Thursday 6 November 2008

Catching up with sprints and progress

Been a while since I posted, alas blogging not uber high on my GTD list, so often gets pushed back... However, I thought it might be fun to share some of the work we're doing in the lexaurus vocabulary editor in relation to SKOS vocabularies. Rob Tice has sent me some screenshots of lexaurus ingesting the SKOS vocabulary for agriculture, here's the results

Here in image one there's the post ingest status report saying that 28954 terms have been imported in 269 seconds. As a part of the SKOS import we have to do a fair few cross references and referential lookups, so the performance isn't quite as blistering as the ZThes import, still pretty good tho.



Here's some more screenies showing the label nodes and editing pages in different languages. The data is held in the lexaurus canonical schema, so it can go out as ZThes or SKOK or whatever else we need.







More to follow, but I thought these interesting to put up now, just to stimulate discussion.

Wednesday 6 August 2008

Sprint 3 - Washup and planning

A few months ago we started to experiment with scrum, sprints and backlogs in an attempt to formalise our agile development processes. I thought it might be fun to try and keep the blog updated every couple of weeks with what's moving in the k-int world.. so here goes...

Saved entries

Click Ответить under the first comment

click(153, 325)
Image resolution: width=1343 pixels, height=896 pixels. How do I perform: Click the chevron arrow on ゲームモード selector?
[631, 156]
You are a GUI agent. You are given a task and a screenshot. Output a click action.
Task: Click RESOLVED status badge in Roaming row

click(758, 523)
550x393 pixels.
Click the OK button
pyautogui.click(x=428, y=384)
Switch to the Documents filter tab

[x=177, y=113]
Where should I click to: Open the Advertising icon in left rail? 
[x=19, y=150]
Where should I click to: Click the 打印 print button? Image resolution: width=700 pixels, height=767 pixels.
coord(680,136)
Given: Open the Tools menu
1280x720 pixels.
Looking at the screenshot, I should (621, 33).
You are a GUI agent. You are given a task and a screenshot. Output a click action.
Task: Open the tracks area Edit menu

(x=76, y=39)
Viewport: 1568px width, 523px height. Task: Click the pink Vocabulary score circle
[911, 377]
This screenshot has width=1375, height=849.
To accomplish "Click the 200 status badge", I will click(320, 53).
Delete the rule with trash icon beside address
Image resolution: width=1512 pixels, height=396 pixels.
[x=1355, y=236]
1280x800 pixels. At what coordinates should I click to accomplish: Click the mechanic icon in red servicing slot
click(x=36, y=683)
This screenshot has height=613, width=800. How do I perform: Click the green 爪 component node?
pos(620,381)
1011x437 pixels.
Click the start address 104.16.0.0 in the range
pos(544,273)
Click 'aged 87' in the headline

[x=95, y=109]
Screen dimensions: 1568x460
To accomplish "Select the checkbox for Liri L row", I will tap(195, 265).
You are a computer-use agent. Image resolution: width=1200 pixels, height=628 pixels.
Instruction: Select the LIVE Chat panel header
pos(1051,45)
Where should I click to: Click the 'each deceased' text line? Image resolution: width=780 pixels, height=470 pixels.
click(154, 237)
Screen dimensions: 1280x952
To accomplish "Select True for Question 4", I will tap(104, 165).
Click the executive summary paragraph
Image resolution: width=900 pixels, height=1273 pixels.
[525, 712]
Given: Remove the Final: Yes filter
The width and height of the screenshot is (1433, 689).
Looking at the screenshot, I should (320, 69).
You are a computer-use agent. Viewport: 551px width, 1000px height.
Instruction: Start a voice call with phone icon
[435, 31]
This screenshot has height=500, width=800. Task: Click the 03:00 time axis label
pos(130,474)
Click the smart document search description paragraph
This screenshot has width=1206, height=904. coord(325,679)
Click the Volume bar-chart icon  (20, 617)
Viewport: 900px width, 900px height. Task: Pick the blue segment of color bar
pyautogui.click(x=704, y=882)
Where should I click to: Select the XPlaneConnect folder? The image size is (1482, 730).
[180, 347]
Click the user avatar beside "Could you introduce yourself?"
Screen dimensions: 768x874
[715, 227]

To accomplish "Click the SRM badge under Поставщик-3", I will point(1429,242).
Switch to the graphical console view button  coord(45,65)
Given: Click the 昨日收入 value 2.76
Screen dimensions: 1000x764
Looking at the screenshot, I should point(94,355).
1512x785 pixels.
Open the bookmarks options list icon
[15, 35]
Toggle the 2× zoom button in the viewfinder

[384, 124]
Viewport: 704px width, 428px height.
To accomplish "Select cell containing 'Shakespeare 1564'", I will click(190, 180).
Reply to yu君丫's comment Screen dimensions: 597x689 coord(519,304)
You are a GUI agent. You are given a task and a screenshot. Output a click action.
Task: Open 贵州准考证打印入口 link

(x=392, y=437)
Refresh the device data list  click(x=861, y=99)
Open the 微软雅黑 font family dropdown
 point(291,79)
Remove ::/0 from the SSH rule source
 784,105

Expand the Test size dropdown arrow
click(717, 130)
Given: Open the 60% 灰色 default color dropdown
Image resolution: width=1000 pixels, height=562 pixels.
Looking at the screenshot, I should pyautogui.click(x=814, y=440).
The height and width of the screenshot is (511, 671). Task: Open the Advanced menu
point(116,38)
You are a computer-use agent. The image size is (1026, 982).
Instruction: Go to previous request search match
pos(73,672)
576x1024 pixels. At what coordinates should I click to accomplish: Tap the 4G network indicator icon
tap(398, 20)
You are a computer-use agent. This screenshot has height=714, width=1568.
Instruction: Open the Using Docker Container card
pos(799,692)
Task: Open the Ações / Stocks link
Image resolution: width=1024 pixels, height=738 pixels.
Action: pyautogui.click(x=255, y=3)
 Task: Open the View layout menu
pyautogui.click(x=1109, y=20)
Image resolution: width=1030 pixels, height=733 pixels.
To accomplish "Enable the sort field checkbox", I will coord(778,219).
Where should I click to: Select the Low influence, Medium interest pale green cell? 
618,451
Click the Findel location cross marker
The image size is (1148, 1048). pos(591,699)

■ PROBLEMS TO SOLVE ■
(A) Decide whether each of these statements agrees with the lexaurus blog post, answering yes or no and quoting the deciding words: (i) The SKOS import performed faster than the ZThes import. (ii) 28954 terms were imported in 269 seconds. (iii) Rob Tice sent the screenshots of lexaurus ingesting the agriculture vocabulary.
(B) Name every practice that the lexaurus blog post says the team began experimenting with a few months ago.
(C) Pick up the lexaurus blog post after its last sentence and continue writing it.

■ ACTIVITY ANSWERS ■
(A)
(i) No: "the performance isn't quite as blistering as the ZThes import"
(ii) Yes: "28954 terms have been imported in 269 seconds"
(iii) Yes: "Rob Tice has sent me some screenshots of lexaurus ingesting the SKOS vocabulary for agriculture"

(B) Scrum, sprints, backlogs

(C)
Hana's done some great work on the zero functionality release for the JISC Transcoder Project and it's basically finished. I'm tasked with uploading this to the Amazon elastic cloud this week whilst hana pushes on with having a go at SCORM 2004 to IMS CP 1.1 trascoding. Hana has also spent a couple of days fixing a drag and drop bug in the vocabulary editor application and getting reload installed for some testing. We're on the lookout for an SCORM 2004 content to test with (Especially older BBC JAM content).


Liams been doing loads of work refactoring the import and export modules in Vocabulary bank to make sure we can ingest and export both ZThes and SKOS and crosswalk between the two and in preparation for creating some additional export formats for specialist educational / eLearning applications. Liam's also managed to create an installer for the new release of OpenCRM, our open source third sector call management / CRM application to go off to Sheffield Advice Link. We've been told that the latest released vocabulary editor can import the full 7923 terms from the IPSV Integrated Public Sector Vocabulary in 17 seconds, which isn't bad going, considering the amount of cross referencing and revision management thats going on under the hood.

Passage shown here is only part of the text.